The Fairfax County Park Authority’s Invasive Management Area (IMA) Program fights these invasive plants in an effort to prevent them from taking over our parkland. The Park Authority can’t do it alone! Many hands are needed to clear a project site. IMA often partners with organizations like businesses, school groups, Scouts BSA and Girl Scouts to battle these invasive plants.

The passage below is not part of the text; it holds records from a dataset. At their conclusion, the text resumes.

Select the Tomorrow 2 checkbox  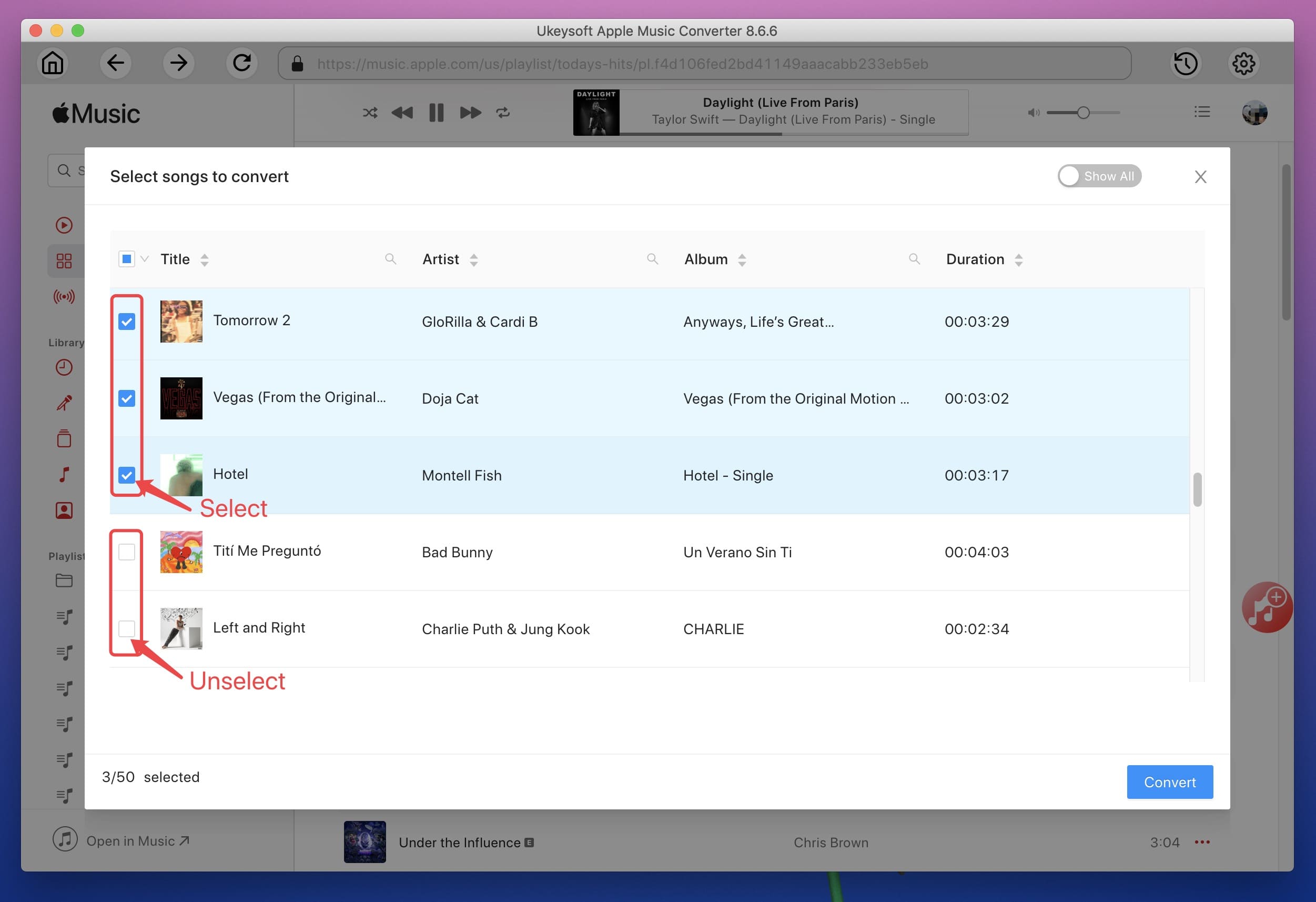[127, 321]
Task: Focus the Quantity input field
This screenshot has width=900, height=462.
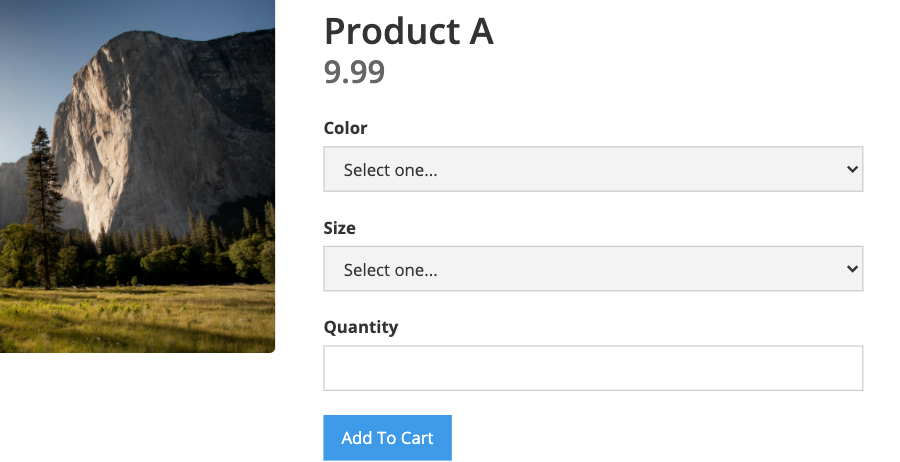Action: pos(593,368)
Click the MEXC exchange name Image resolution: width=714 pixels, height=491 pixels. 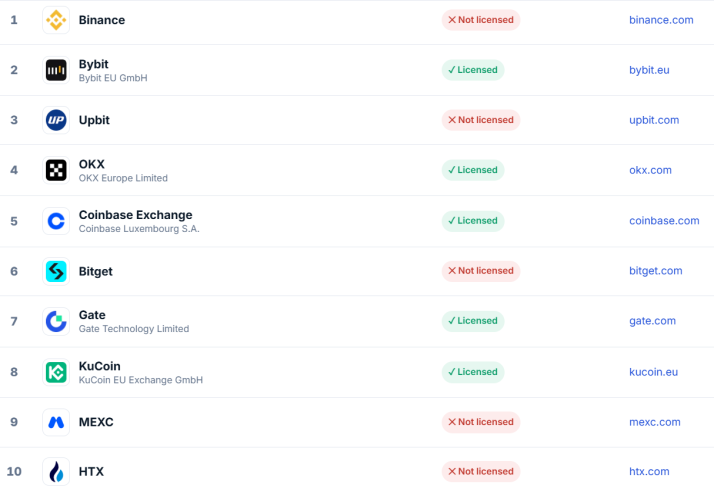pyautogui.click(x=96, y=422)
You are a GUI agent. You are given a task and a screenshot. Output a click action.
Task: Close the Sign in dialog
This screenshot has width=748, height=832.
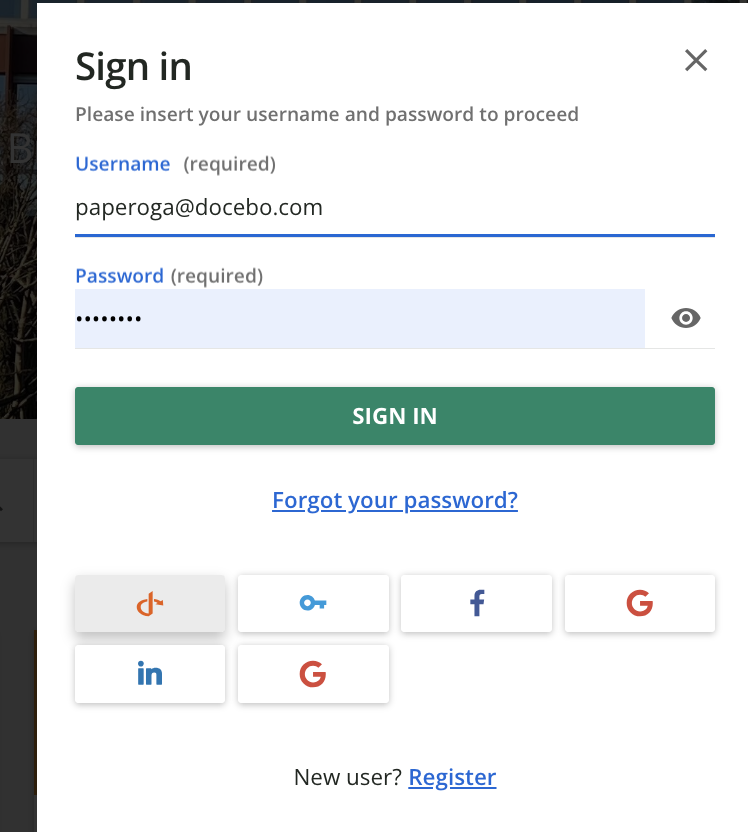[x=696, y=61]
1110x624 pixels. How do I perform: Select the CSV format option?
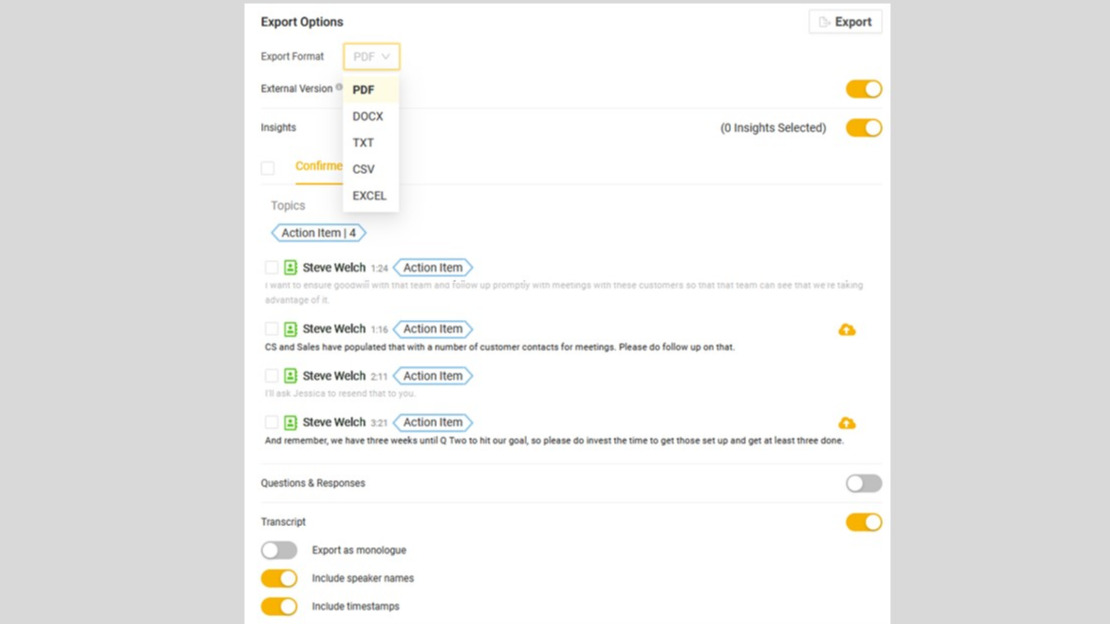tap(364, 169)
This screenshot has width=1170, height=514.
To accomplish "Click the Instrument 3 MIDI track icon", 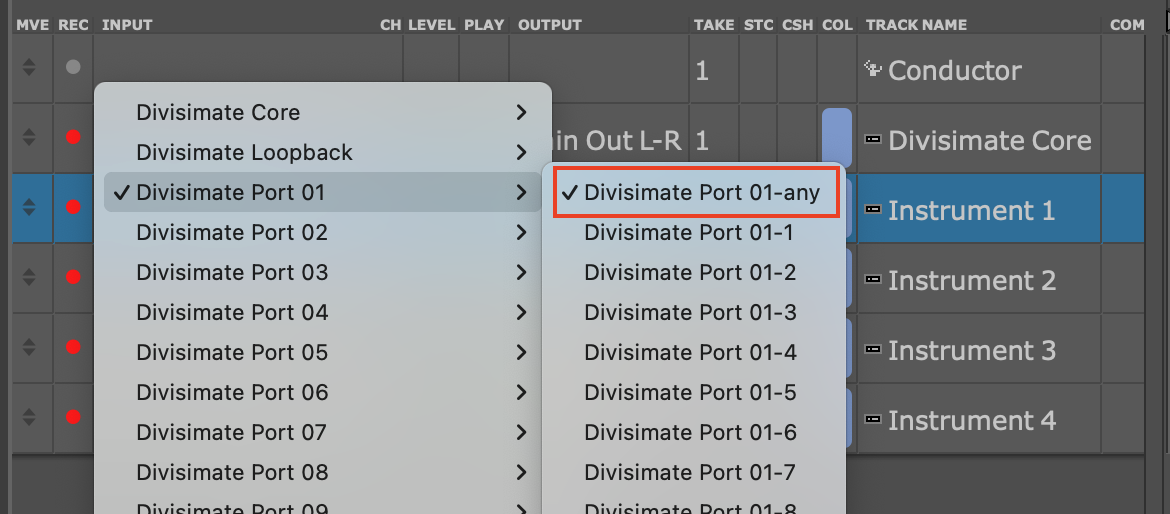I will click(873, 350).
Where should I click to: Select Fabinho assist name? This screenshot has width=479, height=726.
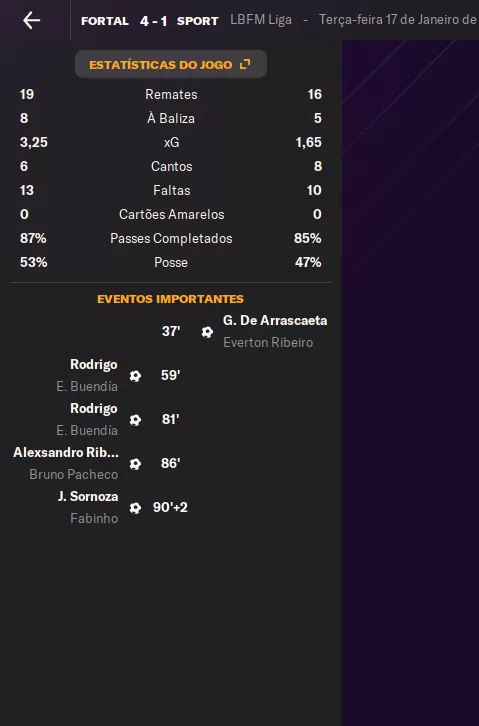pos(94,519)
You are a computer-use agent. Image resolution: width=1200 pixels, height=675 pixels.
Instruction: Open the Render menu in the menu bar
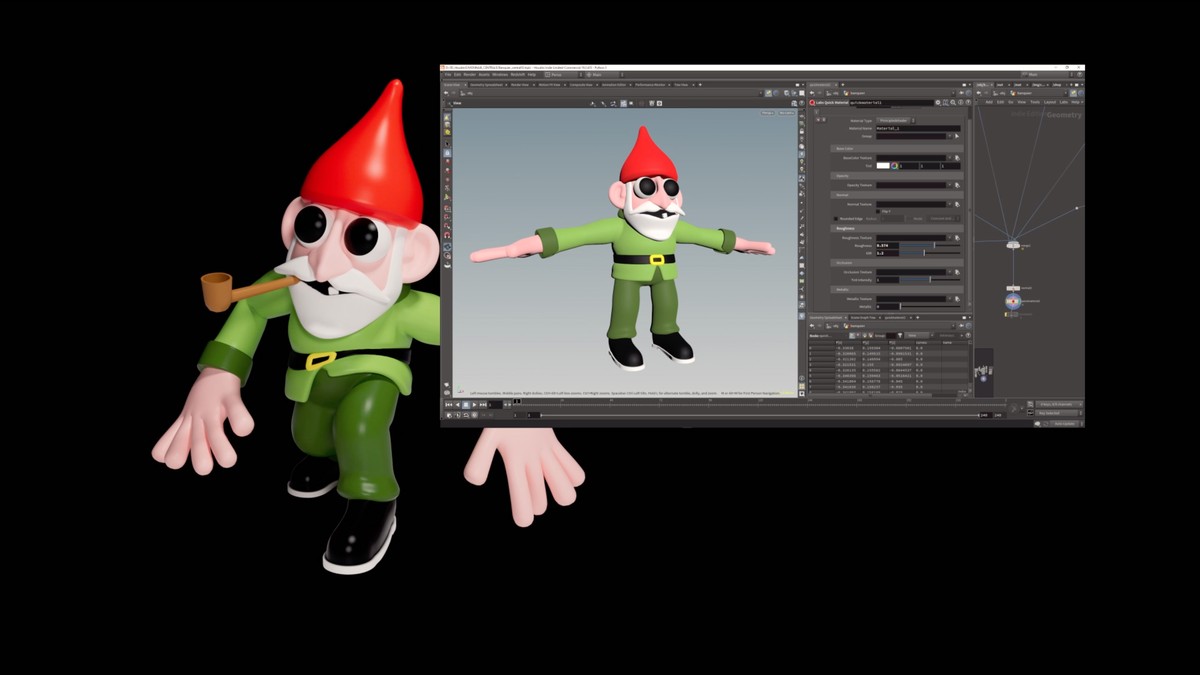click(469, 75)
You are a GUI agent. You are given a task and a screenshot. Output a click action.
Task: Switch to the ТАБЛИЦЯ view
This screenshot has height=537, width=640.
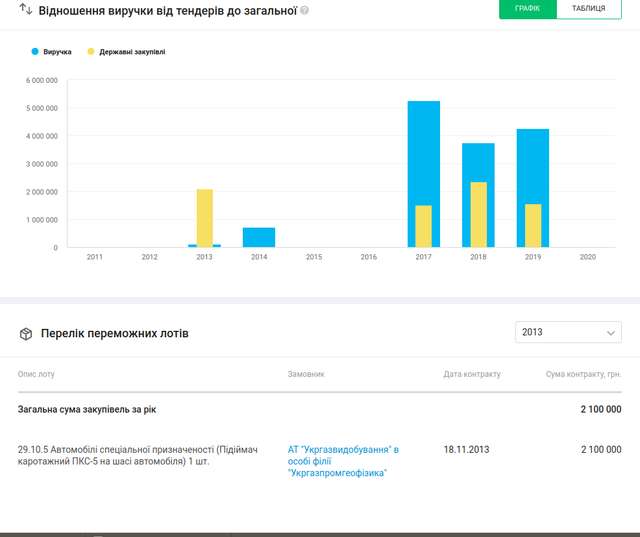(x=589, y=9)
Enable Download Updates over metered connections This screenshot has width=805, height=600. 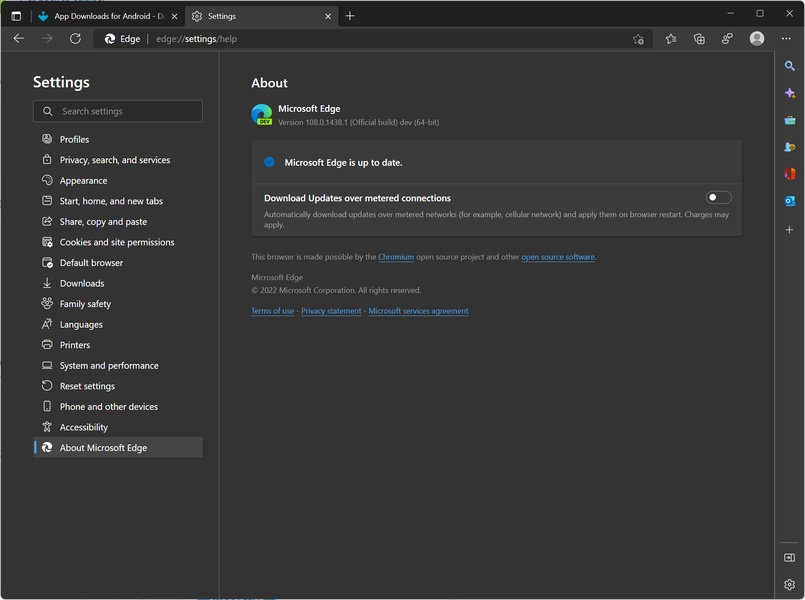click(x=718, y=198)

Here’s one example. Every Saturday and Sunday in October 2019, Boy Scouts, Girl Scouts, Fairfax County Public School students, college students and neighborhood homeowners gathered to pull invasive plants, primarily pachysandra, from a section of the Gerry Connolly Cross County Trail off Miller Heights Road in Oakton. I am a Scout in BSA Troop 987, and I led the project with support from Hornaday Badge Advisor Sara Holtz and with sponsorship from the Invasive Management Area program.
During 210 volunteer hours, 99 volunteers removed 85 bags of invasive plants from the parkland. The goal was to replace the pachysandra with native plants and trees. Volunteers planted white wood aster, hairy bush clover, American alumroot, trailing bush clover, dwarf cinquefoil, pussytoes, arrowleaf violet, common wood rush, Pennsylvania sedge, bluestem, goldenrod, arrowwood viburnum, witch hazel, hazelnut trees, ironwood trees, and redbud trees.
I created the plan for this project in order to earn the BSA Hornaday Badge, an award created by conservationist Dr. William T. Hornaday. It is a prestigious award that requires a scout to lead a conservation project, complete several merit badges, and meet rank requirements. By successfully completing this project, I am one step closer to earning the Boy Scout Hornaday Badge, and the Gerry Connolly Cross County Trail is a step closer to being free of invasive plants.
Author Eli Edwards is a Scouts BSA Hornaday Badge candidate in BSA Troop 987.